Drei Wochen lang bewegten sich zwei Schwestern und der Bruder durch Weißrussland gen Osten – in den Stöckelschuhen, ohne Lebensmittel, ohne Kleidung, nur mit einer kleinen Damen-Aktentasche mit Fotos, Papieren und einem halben Kilo Streuzucker.
Den Zucker lösten sie im Wasser und tranken die Lösung. Sie hatten weder Essen noch Geld. Es gab keine organisierten Mahlzeiten, sie legten Feuer an, kochten etwas – eine Suppe. Bei einer solchen Suppe holte sich der Bruder eine Lebensmittelvergiftung und musste den Weg mit dem Fieber von 40ºC weitergehen. Mal reichte man ihnen eine Tasse Milch, mal noch was: die Menschen hatten Mitleid mit zerlumpten Flüchtlingen. Sie schliefen in einer Reihe hingestreckt, auf der bloßen Erde. Es ist unbegreiflich, wie sie diese drei Wochen überstanden und überlebt haben!
Bei solchen Umständen erreichten sie am 13. Juli die Stadt Roslawl im Gebiet Smolensk. Von dort gelangten sie auf Flachwagen mit Kohlen zum Evakuierungspunkt in Mitschurinsk, wo sie als Evakuierte angemeldet wurden. Sie wurden nach Kasan gesendet und kamen dort erst im August an.
Ihr Juristin-Diplom hatte Anna in ihrer Aktentasche mitdabei. Damit wurde sie bei der Staatsanwaltschaft der Tatarischen Republik angestellt und bekam eine Stelle als Assistentin eines Rayon-Staatsanwaltes zugewiesen. Zwei lange Jahre arbeitete sie in der Stadt Аgrys an der Transsibirischen Eisenbahn.
Анна Резник с мужем Федором / Anna Resnik mit ihrem Mann Fedor (1946)
Seit ihrem ersten Lebenstag wusste Anna, dass sie Jüdin war. Als sie ca. sieben Jahre alt war, stellten ihre Eltern einen Lehrer für sie ein, mit dem sie ein Jahr lang Hebräisch lernte. Dann wanderte der Lehrer nach Palästina aus (wie es damals hieß), und der Unterricht hörte auf.
Mit Antisemitismus wurde sie zum ersten Mal konfrontiert, als sie evakuiert war (in Minsk gab es keinen Antisemitismus – weder in der Schule noch an der Hochschule). Es ereignete sich zum Beispiel Folgendes.

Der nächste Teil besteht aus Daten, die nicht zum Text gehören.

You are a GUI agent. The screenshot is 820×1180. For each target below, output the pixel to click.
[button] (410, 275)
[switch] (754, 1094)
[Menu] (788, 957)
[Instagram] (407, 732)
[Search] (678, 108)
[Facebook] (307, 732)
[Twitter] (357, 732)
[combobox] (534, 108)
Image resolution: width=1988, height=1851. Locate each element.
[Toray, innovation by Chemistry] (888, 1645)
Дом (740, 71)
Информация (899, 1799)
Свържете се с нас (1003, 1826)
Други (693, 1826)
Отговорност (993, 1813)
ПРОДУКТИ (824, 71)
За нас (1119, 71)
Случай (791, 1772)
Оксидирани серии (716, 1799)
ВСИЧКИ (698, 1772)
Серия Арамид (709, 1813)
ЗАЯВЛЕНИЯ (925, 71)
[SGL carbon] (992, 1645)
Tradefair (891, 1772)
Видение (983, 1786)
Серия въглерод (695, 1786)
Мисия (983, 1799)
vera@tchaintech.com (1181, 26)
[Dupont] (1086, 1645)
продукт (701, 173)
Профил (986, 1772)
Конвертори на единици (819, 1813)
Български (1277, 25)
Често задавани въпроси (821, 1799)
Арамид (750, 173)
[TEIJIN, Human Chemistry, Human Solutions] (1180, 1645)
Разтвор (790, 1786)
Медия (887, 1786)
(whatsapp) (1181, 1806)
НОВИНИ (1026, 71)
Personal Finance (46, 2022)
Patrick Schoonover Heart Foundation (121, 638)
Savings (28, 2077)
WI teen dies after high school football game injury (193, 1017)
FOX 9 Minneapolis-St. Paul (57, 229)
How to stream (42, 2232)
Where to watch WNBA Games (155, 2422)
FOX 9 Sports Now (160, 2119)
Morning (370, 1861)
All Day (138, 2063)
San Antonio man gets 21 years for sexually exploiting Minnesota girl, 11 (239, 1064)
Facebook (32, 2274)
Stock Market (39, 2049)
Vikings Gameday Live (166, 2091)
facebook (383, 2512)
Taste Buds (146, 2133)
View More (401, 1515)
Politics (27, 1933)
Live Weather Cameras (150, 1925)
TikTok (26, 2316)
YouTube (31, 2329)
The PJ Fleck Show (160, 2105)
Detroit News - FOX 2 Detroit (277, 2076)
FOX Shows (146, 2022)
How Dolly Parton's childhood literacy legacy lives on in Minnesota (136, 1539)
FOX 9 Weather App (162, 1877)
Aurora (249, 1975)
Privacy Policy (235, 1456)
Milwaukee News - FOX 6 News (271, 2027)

Anna war bereits als Assistentin des Staatsanwaltes tätig und brauchte eine Wohnung. Eine Tatarin, bei der sie ein Zimmer mieten wollte, empfing sie mit offenen Armen – in ihren Augen war ja Anna eine große Chefin. Dann sagte sie aber: «Es kamen einmal evakuierte Juden, aber ich ließ sie bei mir nicht wohnen». – «Ach so? Dann werde ich bei Ihnen auch nicht wohnen: Ich bin auch Jüdin». Diese einfältige und ungebildete Tatarin, die nie in ihrem Leben Juden gesehen hatte, war nichtsdestotrotz so eingestellt.
Der Chef von Anna, der Bezirks-Staatsanwalt, war auch ein Tatar. Der Ermittlungsführer und der Richter waren auch Tataren. Jedoch spürte Anna keinen Antisemitismus seitens der Kollegen.
Dann kam der neue Staatsanwalt der Republik und wählte für sich vier Juristen, um den ausschließlich aus Tataren bestehenden Zentralapparat zu stärken. Er stammte aus der Ukraine und brauchte den russischsprachigen Apparat und fachkundige Juristen. Er wählte vier junge Frauen, unter ihnen auch Anna. So fand sie sich 1943 in Kasan, im Zentralapparat der tatarischen Staatsanwaltschaft.
In Kasan war Anna zuerst als Staatsanwältin der Ermittlungsabteilung tätig (Arbeit im Apparat). Dann wurde ihr ein gesondertes Arbeitsgebiet zugeteilt – Staatsanwältin für Minderjährige: in den Fokus der Staatsanwaltschaft trat der Zustand der Jugendkolonien u. ä.
Анна Резник (2010-е) / Anna Resnik (2010er)
Vom Holocaust wusste man nahezu nichts. Man wusste allerdings, dass Ghettos geschaffen wurden und Juden «Gelbe Sterne» tragen mussten. 1943 hoffte Anna immer noch, Mamas Kindergarten aufzufinden, sie hoffte, er wäre evakuiert worden (manche Unternehmen und Anstalten waren ja evakuiert worden!).